仕方がないので、木でこしらえた人形を作って、時々、お喋りをしているつもりになってみました。
ひとり遊びにしては、不思議と楽しいものでした。
生きていくには、お金が必要です。
白いうさぎは、いつか黒いうさぎを元気にするためにも、せっせと働きました。
平日の事務のお仕事の他に、土日に結婚式で歌うお仕事を掛け持ちするほどでした。
そうして生きている内に、更に不思議なことが起きたのです。
いつのまにか、胸の中にあたたかいものがありました。
白いうさぎにとってはなんでもないものではありましたが、周りの人たちはそれをとても喜びました。
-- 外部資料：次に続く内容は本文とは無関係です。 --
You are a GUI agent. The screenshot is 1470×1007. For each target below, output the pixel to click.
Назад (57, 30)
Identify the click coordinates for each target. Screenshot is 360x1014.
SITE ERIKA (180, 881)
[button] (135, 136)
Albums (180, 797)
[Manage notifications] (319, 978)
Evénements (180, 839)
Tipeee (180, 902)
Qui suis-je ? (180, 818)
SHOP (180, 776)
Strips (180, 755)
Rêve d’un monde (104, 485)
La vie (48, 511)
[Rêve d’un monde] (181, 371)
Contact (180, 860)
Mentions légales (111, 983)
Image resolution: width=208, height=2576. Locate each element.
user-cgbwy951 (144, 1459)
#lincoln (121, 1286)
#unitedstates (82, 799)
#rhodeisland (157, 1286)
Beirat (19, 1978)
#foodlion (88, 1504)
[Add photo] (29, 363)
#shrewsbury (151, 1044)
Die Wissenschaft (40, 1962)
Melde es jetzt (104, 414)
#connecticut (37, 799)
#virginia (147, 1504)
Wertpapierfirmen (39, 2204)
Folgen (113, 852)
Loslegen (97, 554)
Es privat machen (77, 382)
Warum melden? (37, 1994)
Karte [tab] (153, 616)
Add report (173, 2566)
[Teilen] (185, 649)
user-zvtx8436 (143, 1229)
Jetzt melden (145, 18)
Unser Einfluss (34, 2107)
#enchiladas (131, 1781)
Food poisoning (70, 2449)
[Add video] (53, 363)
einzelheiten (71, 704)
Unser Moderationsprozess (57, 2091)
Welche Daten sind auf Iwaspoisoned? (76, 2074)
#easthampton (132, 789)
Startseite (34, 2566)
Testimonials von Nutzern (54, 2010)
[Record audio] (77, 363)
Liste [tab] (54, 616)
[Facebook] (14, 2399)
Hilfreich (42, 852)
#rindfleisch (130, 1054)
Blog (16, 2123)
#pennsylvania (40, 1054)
次第に、白いうさぎの周りの人たちに、笑顔が増えていきました。
白いうさぎも嬉しくなって、前よりも活動的になっていきました。
新しくできた友だちと一緒にお祭りに行ったり、お酒をのんで酔っ払ったり、小さな旅行をしたり。
そんな余裕もできて、前よりも随分、生きやすくなってきたようにも思えました。
このあたたかいものは一体、なんなのでしょうか。
ある日、ふと、気づいたことがありました。
結婚式で、よく読まれる言葉の中に、このあたたかいものとよく似たものがあったのです。
遠い昔、誰かに宛てられた手紙の中の一文でした。
そこでは――愛、というものについて、語られていました。
白いうさぎはぷんすこ怒ることがあったので、そこだけは少し違うかなあ、と思いましたが。
この胸の中にあるあたたかいものは、どうやら、そこで語られているものと、とてもよく似ているようでした。
けれどもそれは、白うさぎの心の中にあり、他の誰に分かるものでもありませんでしたから。
不思議だなあと思いながらも、大事に秘めておきました。